In [1]:
# Imports and Setup
from pathlib import Path
import pandas as pd
import matplotlib.pyplot as plt

# Folder paths
energy_dir  = Path("energyData_clean")
temp_dir    = Path("temperatureData_filled")    # gap-free daily temps
output_dir  = Path("merged_energy_temp")
output_dir.mkdir(exist_ok=True)

In [2]:
# Plotting Helper Function
def plot_temperature_trend(df: pd.DataFrame, region: str) -> None:
    plt.figure(figsize=(12, 4))
    plt.plot(df.index, df["Estimated_Temp_C"], lw=0.6, label="Estimated Temp (°C)")
    plt.title(f"{region} – Temperature mapped onto energy index")
    plt.xlabel("Date-Time")
    plt.ylabel("Temp (°C)")
    plt.grid(True)
    plt.tight_layout()
    plt.legend()
    plt.show()

In [3]:
# Process Each Energy File
for efile in energy_dir.glob("*_hourly_daily.csv"):
    region = efile.stem.split("_")[0]          # e.g. "AEP"

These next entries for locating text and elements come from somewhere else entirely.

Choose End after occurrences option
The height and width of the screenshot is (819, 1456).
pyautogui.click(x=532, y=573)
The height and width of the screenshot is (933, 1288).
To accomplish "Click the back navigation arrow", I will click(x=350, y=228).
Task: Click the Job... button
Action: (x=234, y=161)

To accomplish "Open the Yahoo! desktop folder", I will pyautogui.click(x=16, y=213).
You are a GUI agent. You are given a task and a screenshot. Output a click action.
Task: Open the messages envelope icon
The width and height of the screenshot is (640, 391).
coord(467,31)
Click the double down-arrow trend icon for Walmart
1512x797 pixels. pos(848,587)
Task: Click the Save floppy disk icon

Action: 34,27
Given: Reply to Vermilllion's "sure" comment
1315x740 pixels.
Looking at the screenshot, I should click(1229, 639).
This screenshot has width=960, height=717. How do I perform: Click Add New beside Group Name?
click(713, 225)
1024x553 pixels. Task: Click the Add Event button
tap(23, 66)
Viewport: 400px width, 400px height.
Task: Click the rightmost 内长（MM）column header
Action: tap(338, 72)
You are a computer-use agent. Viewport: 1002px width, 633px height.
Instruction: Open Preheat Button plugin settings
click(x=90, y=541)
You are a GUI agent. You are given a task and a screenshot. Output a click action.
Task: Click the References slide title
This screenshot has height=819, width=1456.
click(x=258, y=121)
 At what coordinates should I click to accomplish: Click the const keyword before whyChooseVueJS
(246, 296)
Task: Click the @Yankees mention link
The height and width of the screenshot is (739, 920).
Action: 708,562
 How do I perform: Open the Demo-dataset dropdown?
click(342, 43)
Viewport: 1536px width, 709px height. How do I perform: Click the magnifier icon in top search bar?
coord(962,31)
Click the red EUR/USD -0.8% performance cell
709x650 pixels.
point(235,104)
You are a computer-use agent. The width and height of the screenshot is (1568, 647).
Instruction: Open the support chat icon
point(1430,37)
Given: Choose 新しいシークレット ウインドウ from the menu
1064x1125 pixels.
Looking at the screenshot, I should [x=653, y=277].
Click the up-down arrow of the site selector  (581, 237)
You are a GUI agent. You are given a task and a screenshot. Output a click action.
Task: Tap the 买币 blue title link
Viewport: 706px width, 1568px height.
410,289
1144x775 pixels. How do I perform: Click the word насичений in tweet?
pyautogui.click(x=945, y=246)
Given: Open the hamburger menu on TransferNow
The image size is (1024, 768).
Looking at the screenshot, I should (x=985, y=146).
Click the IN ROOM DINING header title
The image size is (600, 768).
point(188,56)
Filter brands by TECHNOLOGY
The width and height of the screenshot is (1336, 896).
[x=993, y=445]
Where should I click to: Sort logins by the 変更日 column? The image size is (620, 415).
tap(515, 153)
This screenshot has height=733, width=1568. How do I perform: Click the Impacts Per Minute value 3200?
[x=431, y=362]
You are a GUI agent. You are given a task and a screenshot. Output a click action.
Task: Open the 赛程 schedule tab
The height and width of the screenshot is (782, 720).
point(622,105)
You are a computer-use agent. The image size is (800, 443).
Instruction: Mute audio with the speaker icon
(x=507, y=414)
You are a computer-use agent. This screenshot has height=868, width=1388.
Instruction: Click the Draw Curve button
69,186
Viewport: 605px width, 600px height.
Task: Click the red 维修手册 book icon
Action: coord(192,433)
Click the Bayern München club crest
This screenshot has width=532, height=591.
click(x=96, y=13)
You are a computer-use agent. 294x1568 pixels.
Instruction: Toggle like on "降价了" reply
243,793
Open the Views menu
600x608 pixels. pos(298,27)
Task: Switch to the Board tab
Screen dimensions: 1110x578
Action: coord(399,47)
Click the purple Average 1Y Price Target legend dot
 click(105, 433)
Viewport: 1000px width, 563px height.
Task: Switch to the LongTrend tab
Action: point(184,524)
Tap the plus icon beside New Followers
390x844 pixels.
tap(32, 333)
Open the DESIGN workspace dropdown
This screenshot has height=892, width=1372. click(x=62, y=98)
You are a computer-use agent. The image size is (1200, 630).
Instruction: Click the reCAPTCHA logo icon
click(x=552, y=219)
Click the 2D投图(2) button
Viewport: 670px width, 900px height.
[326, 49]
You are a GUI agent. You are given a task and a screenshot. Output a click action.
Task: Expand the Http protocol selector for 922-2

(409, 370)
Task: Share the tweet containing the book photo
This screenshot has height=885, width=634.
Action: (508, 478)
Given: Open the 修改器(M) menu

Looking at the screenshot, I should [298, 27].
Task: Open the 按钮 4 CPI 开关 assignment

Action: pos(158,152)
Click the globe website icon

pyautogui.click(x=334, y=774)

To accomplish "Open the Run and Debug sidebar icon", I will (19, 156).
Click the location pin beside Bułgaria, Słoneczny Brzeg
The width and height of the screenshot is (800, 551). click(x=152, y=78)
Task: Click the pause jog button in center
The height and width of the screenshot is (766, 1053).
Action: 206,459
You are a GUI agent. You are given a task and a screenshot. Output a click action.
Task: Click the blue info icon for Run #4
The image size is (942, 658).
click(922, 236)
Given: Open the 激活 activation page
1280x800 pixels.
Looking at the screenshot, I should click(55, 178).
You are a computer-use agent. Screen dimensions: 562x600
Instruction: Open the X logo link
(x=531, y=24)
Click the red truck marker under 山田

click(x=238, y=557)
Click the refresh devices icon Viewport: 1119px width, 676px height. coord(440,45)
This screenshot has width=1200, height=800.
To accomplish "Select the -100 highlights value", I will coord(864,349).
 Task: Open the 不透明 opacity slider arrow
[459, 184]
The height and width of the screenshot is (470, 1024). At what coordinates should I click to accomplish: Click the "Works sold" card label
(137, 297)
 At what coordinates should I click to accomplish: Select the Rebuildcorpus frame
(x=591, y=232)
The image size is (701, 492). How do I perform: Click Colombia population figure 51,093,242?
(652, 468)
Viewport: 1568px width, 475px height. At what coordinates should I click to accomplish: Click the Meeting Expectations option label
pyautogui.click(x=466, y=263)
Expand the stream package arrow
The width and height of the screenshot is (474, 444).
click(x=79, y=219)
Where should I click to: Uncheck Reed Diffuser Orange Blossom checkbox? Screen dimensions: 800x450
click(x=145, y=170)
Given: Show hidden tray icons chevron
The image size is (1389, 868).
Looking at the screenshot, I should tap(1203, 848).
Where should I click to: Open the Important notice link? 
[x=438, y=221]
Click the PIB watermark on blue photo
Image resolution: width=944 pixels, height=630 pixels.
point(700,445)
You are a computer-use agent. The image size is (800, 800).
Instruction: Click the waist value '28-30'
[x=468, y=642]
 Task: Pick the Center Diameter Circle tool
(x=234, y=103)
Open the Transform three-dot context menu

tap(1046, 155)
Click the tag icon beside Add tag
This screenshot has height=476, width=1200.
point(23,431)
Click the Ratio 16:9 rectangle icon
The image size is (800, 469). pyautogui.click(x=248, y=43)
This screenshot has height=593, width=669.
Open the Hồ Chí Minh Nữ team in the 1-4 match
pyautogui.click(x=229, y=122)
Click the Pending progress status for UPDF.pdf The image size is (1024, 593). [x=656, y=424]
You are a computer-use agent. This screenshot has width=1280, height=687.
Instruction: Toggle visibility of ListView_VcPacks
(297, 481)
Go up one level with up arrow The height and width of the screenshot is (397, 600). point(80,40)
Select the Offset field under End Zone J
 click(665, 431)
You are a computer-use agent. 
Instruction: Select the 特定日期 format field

    tfile = temp_dir / f"{region}_filled.csv"
    if not tfile.exists():
        print(f"⚠️  No filled temp file for {region}")
        continue

    # ── Load data
    energy_df = pd.read_csv(efile, index_col=0, parse_dates=True).sort_index()
    temp_df   = pd.read_csv(tfile, index_col=0, parse_dates=True).sort_index()

    # ── Clip energy rows to temperature coverage
    energy_df = energy_df.loc[
        (energy_df.index >= temp_df.index.min()) &
        (energy_df.index <= temp_df.index.max())
    ]

    # ── Map temperature by calendar day (ignore time-of-day)
    temp_series = temp_df["Temp_C"]
    energy_df["Estimated_Temp_C"] = energy_df.index.normalize().map(temp_series)

    # ── Validation
    nan_count = energy_df["Estimated_Temp_C"].isna().sum()
    print(f"🔍 {region}: {nan_count} missing temperature values after merge")
    if nan_count:
        print("⚠️  Unexpected NaNs – check temp file completeness or date range.")

    # plot_temperature_trend(energy_df, region)   # ← uncomment for a quick visual

    # ── Save merged file
    out_path = output_dir / f"{region}_merged.csv"
    energy_df.to_csv(out_path)
    print(f"✅  Saved merged file → {out_path}")

🔍 AEP: 0 missing temperature values after merge
✅  Saved merged file → merged_energy_temp\AEP_merged.csv
🔍 COMED: 0 missing temperature values after merge
✅  Saved merged file → merged_energy_temp\COMED_merged.csv
🔍 DAYTON: 0 missing temperature values after merge
✅  Saved merged file → merged_energy_temp\DAYTON_merged.csv
🔍 DEOK: 0 missing temperature values after merge
✅  Saved merged file → merged_energy_temp\DEOK_merged.csv
🔍 DOM: 0 missing temperature values after merge
✅  Saved merged file → merged_energy_temp\DOM_merged.csv
🔍 DUQ: 0 missing temperature values after merge
✅  Saved merged file → merged_energy_temp\DUQ_merged.csv
🔍 EKPC: 0 missing temperature values after merge
✅  Saved merged file → merged_energy_temp\EKPC_merged.csv
🔍 FE: 0 missing temperature values after merge
✅  Saved merged file → merged_energy_temp\FE_merged.csv
🔍 NI: 0 missing temperature values after merge
✅  Saved merged file → merged_energy_temp\NI_merged.csv
🔍 PJME: 0 missing temperature values after me